To find the sum of the first n terms of the series \(5 + 55 + 555 + \ldots\), we can start by identifying a pattern in the terms of the series. Each term can be expressed in a more manageable mathematical form, which allows us to derive a formula for the sum.
Understanding the Series
The series consists of terms that are formed by the digit '5' repeated in increasing quantities. Let's break down the first few terms:
- First term: 5
- Second term: 55 = 5 × 11
- Third term: 555 = 5 × 111
Notice that each term can be represented as follows:
- First term: 5
- Second term: 5 × (10 + 1) = 5 × 11
- Third term: 5 × (100 + 10 + 1) = 5 × 111
General Term Representation
From this, we can see that the k-th term of the series can be expressed as:
a_k = 5 × (10^{k-1} + 10^{k-2} + ... + 10^0)
This is a geometric series where the first term is 1 and the common ratio is 10. The sum of this geometric series can be calculated using the formula:
S = a \frac{(r^n - 1)}{(r - 1)}
In our case, for k terms, the sum becomes:
a_k = 5 × \frac{(10^k - 1)}{9}
Summing the First n Terms
Now, if we want the sum of the first n terms, we need to compute:
S_n = a_1 + a_2 + a_3 + ... + a_n
Substituting our expression for each term, we get:
S_n = 5 × \left(\frac{(10^1 - 1)}{9} + \frac{(10^2 - 1)}{9} + ... + \frac{(10^n - 1)}{9}\right)

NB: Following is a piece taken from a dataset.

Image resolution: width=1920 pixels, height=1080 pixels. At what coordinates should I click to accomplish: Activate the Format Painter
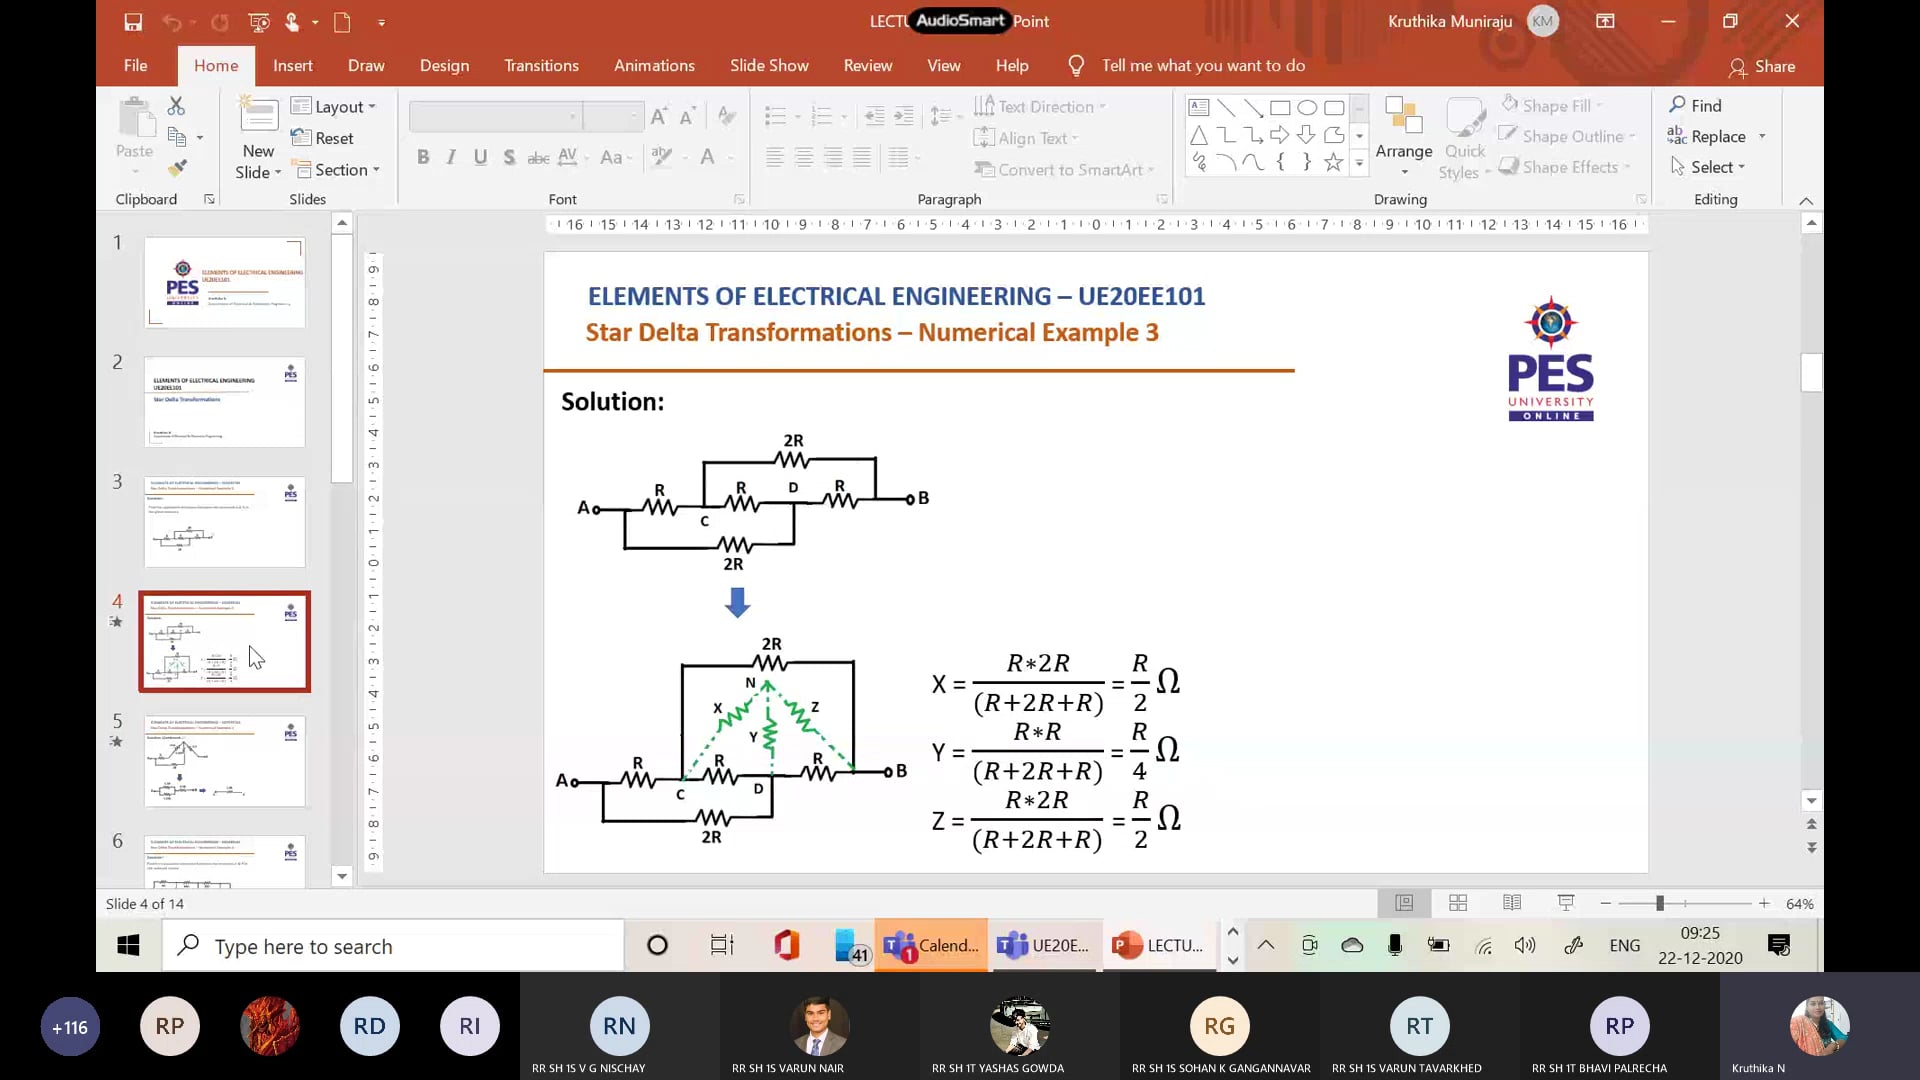coord(177,168)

Factoring out the common terms, this simplifies to:
S_n = \frac{5}{9} \left((10^1 + 10^2 + ... + 10^n) - n\right)
Final Calculation
The sum of the powers of ten can be calculated using the geometric series formula again:
10^1 + 10^2 + ... + 10^n = 10 \frac{(10^n - 1)}{(10 - 1)} = \frac{10(10^n - 1)}{9}
Substituting this back into our equation gives:
S_n = \frac{5}{9} \left(\frac{10(10^n - 1)}{9} - n\right)

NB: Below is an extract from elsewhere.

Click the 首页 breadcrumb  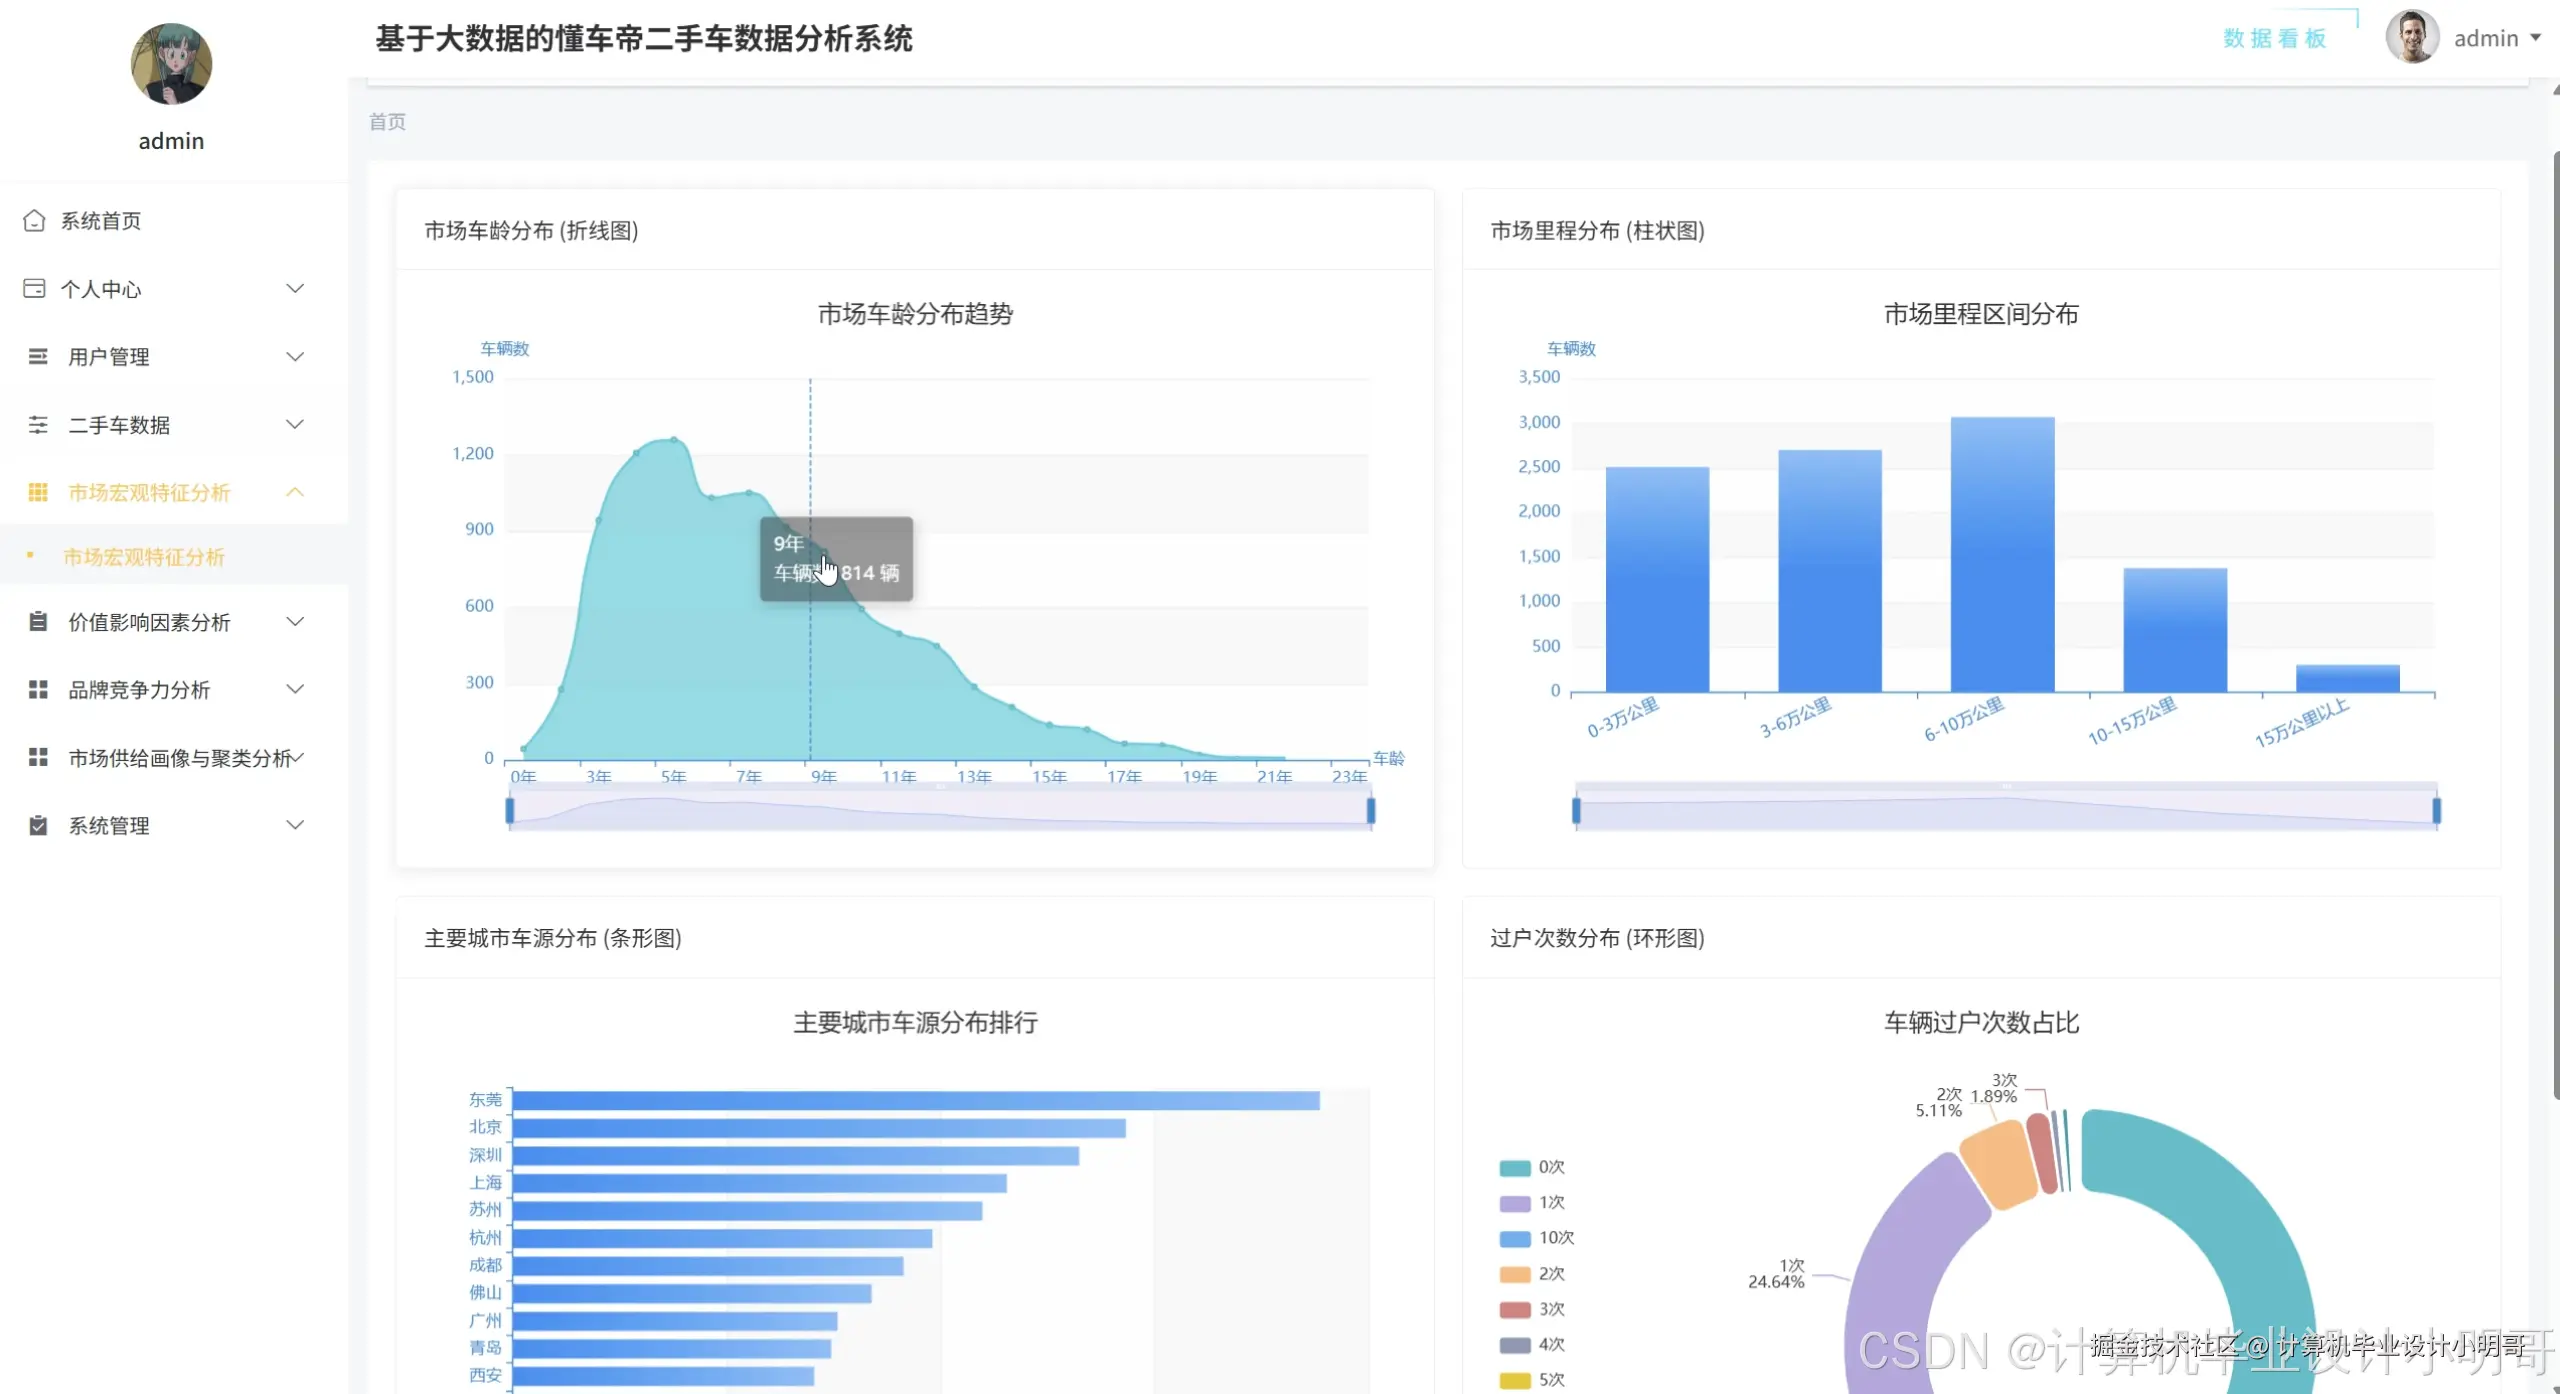[x=387, y=122]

Simplifying this will yield the final expression for the sum of the first n terms of the series.
Conclusion
Thus, the sum of the first n terms of the series \(5 + 55 + 555 + \ldots\) can be expressed as:
S_n = \frac{5}{81}(10^{n+1} - 10 - 9n)
This formula allows you to easily compute the sum for any positive integer n. Simply plug in the value of n, and you’ll have your answer!